Another important evolution is the approach to recognize the OECMs (Other Effective Conservation Measures), meaning to not start with predefined standards, but try to look locally at what works. So, an OECM that is implemented and empowered is a very good idea, I think. It is really necessary to emphasize on these mechanisms, because at the international level, we won’t ever have the means to implement labelled Protected Areas, with all the recognition, financial means and regulation framing them. Local mechanisms also need to be trully valued and comforted, and this will be an important part of the progress made in terms of environment. The OECMs are one of the most interesting mechanisms right now. We had meetings to draw these OECMs’ guidelines, put them forward, value them. It is very difficult, because we can be sometimes at the limit of green washing.

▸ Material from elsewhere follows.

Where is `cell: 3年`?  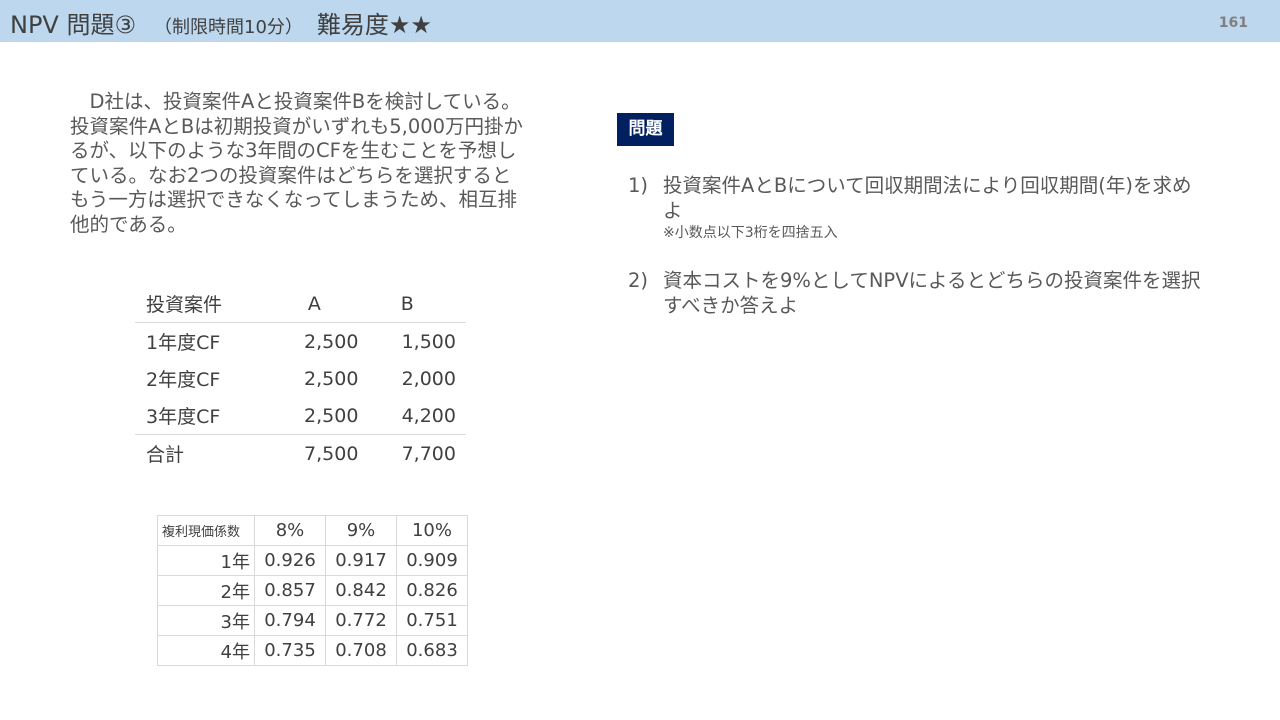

But by trying to establish criteria and an emphasis on how the different zones were implemented in the governance, and the results that were obtained, these are already the guidelines to recognize these zones, that already function. There are mechanisms being developed since 2016 or so. I’m very new to the Protected Areas Commission ! I had not heard about them before.
Would you like to add a last word ?
The Cote Bleue will continue to innovate, to build itself and invent. I trust the new team et the new Director Alizee Angelini to carry on with it!